# [What to work on]
Reproduce verbatim the lines of the data from the start through the line that contains "The image size is (388, 2576).", including both the first line and that line, and nothing beyond them.

[Data records]
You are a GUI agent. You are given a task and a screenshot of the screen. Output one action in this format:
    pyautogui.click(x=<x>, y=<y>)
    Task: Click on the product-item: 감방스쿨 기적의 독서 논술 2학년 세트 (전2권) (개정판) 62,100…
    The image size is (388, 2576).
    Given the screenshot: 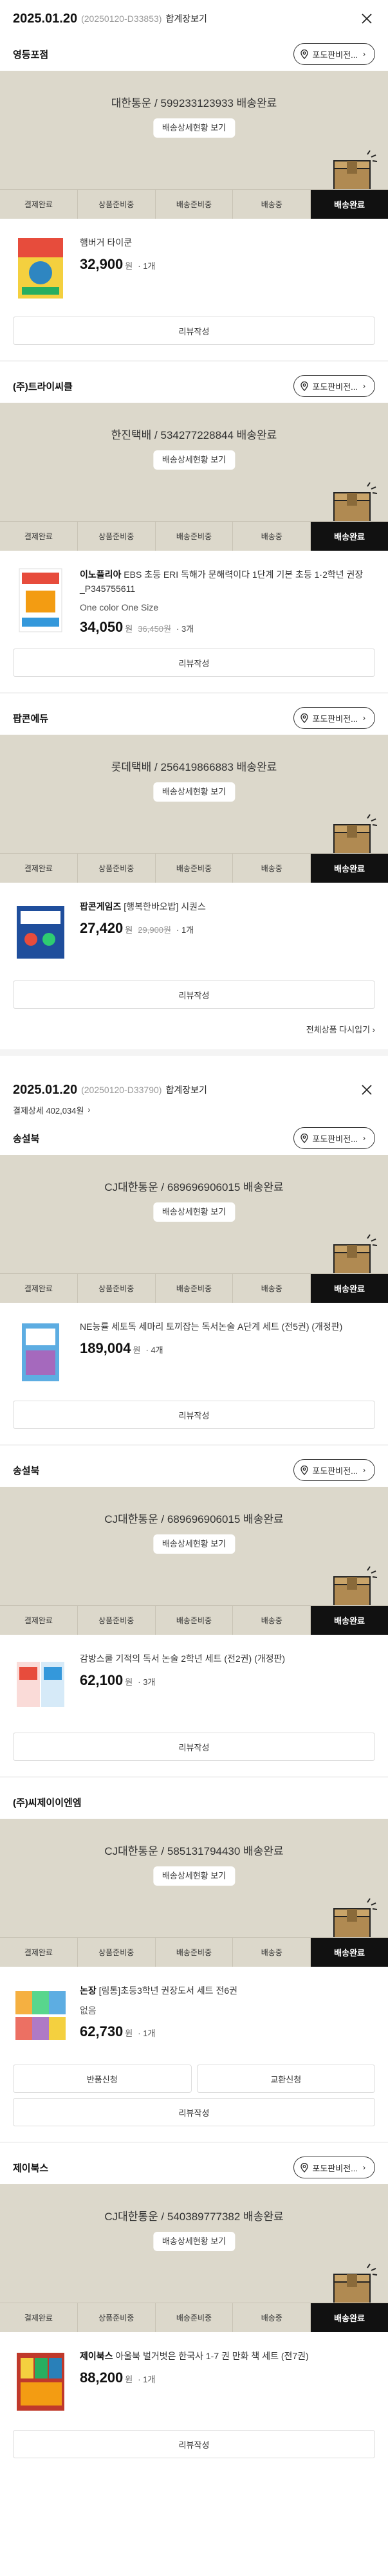 What is the action you would take?
    pyautogui.click(x=194, y=1678)
    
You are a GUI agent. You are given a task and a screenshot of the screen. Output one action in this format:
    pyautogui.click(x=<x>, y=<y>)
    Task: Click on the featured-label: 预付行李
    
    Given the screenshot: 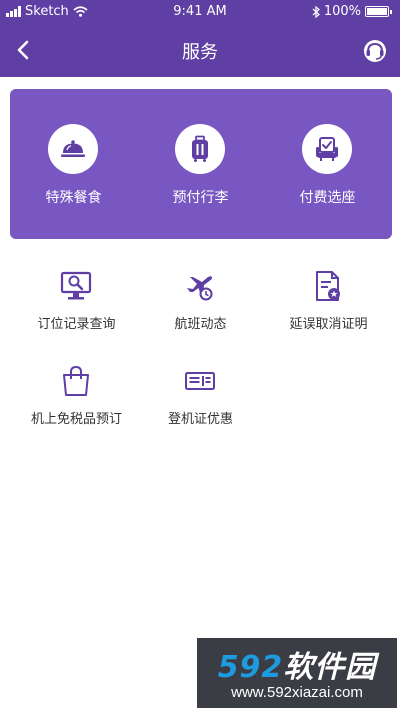 What is the action you would take?
    pyautogui.click(x=200, y=198)
    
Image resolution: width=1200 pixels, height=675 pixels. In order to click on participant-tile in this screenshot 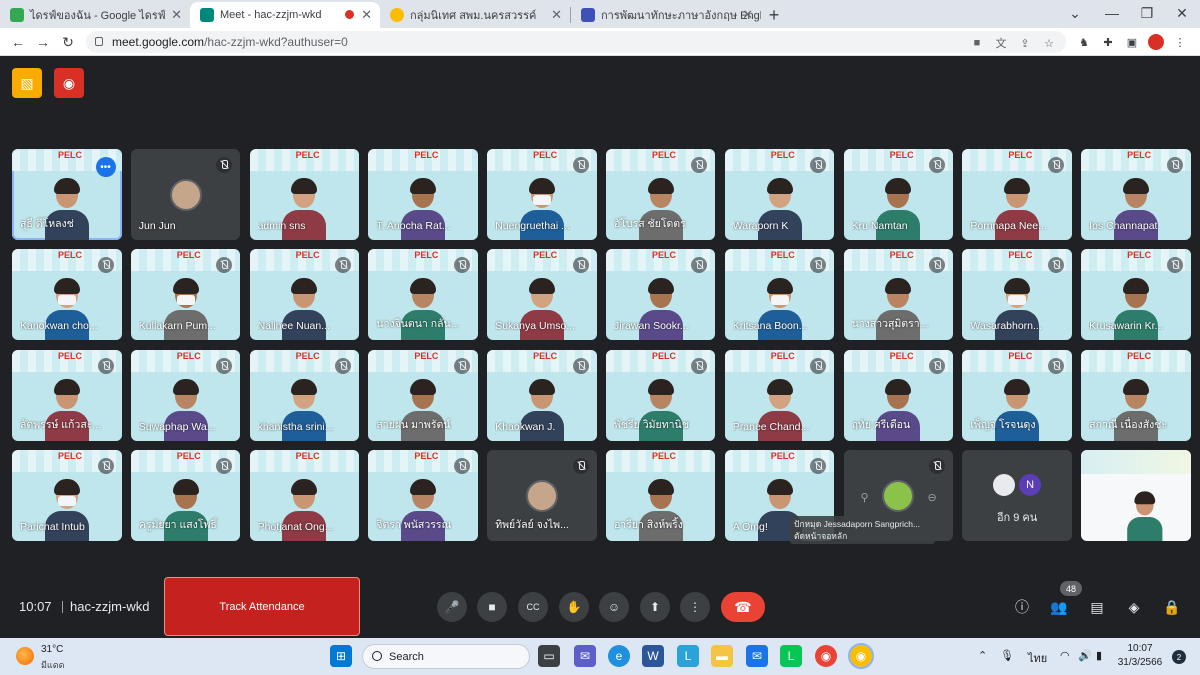, I will do `click(1136, 496)`.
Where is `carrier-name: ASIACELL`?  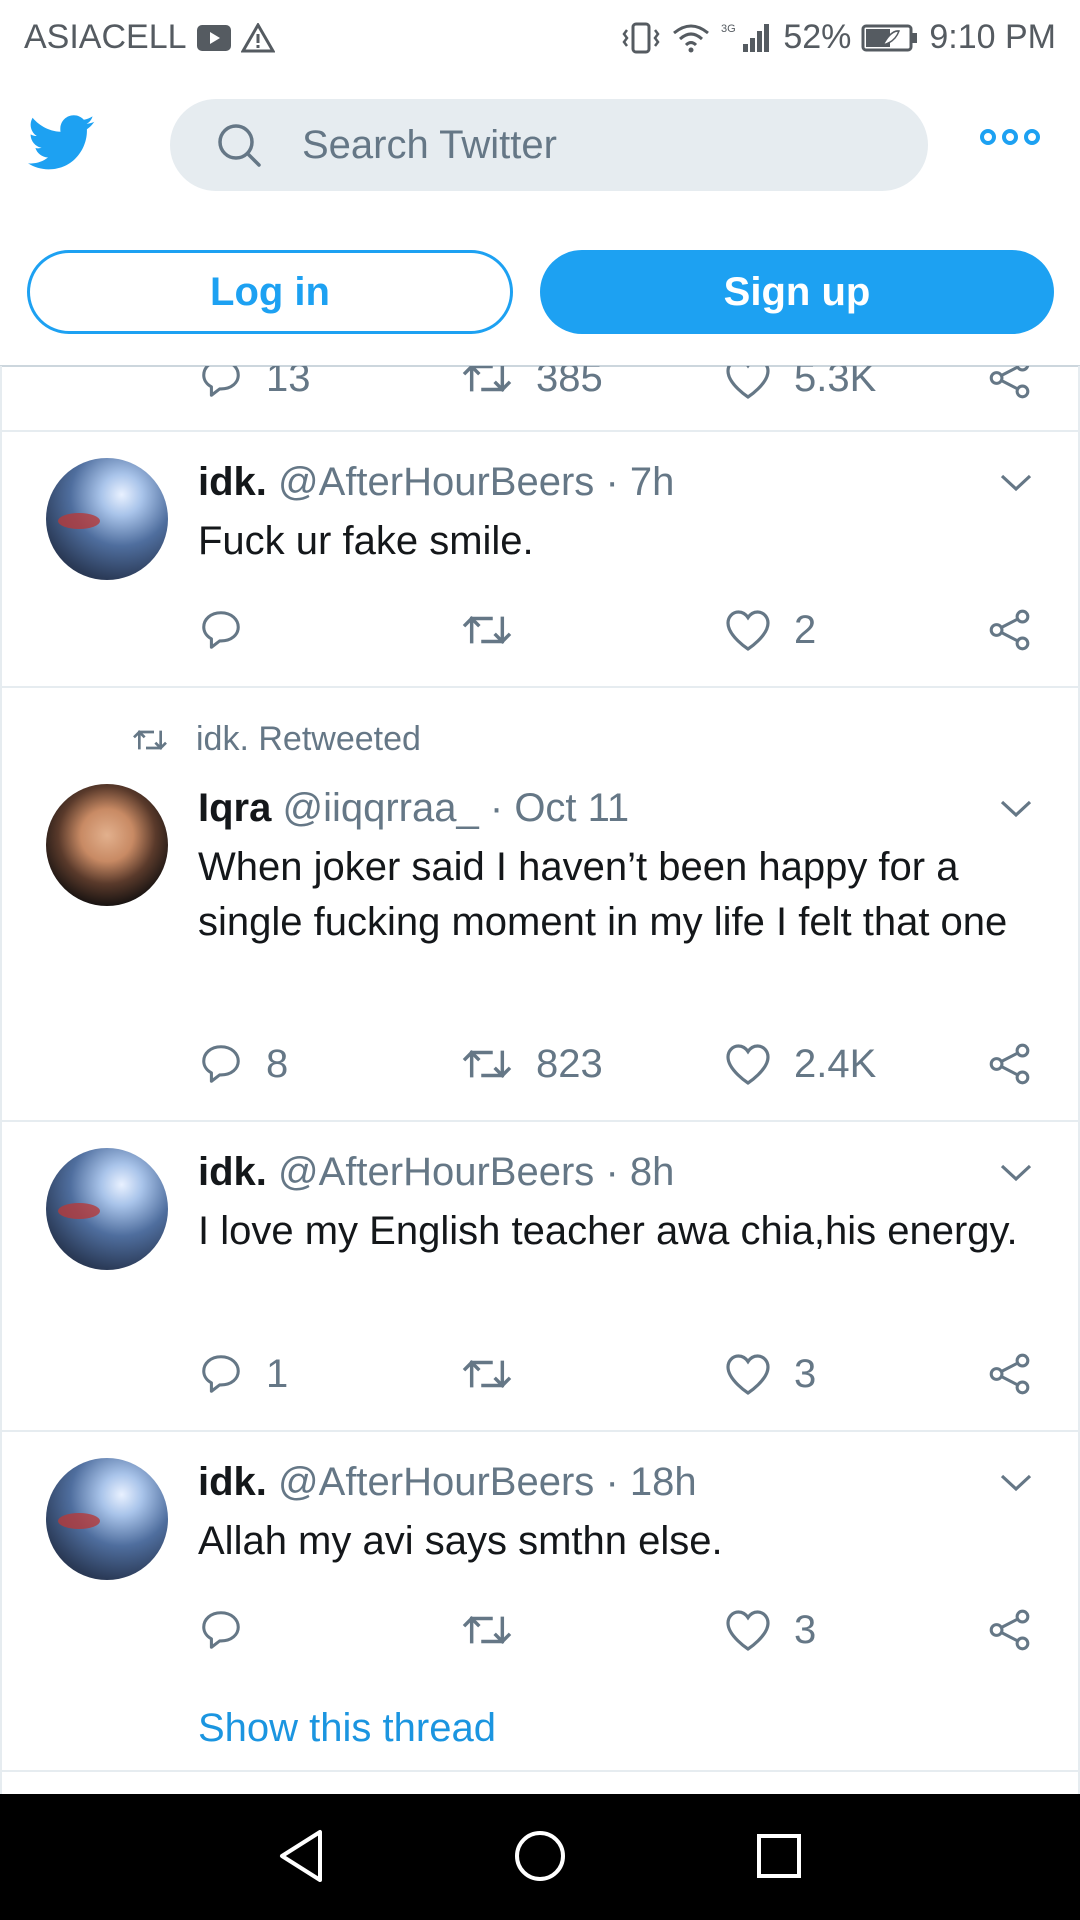
carrier-name: ASIACELL is located at coordinates (106, 37).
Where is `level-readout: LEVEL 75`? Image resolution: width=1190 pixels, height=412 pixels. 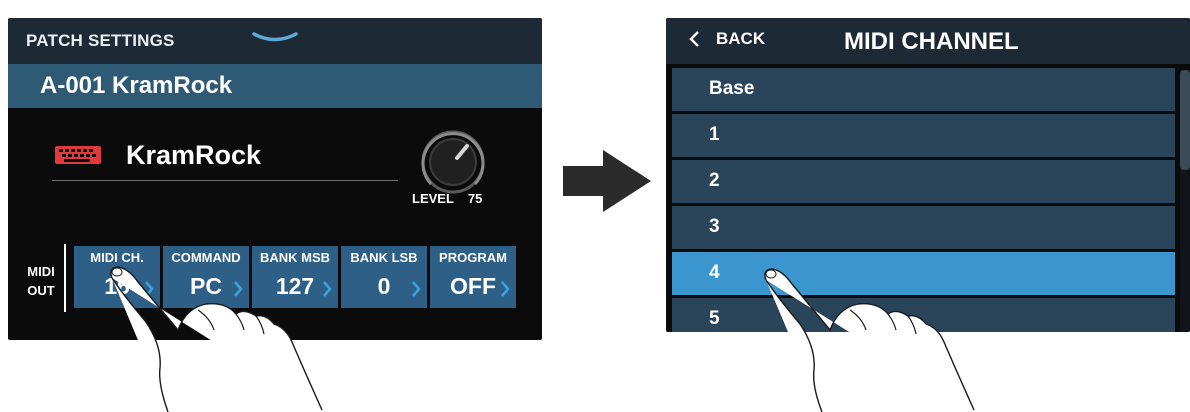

# [Task output]
You are a GUI agent. You are given a task and a screenshot of the screen. Output one action in this format:
    pyautogui.click(x=<x>, y=<y>)
    Task: Click on the product-item: 감방스쿨 기적의 독서 논술 2학년 세트 (전2권) (개정판) 62,100…
    The image size is (388, 2576).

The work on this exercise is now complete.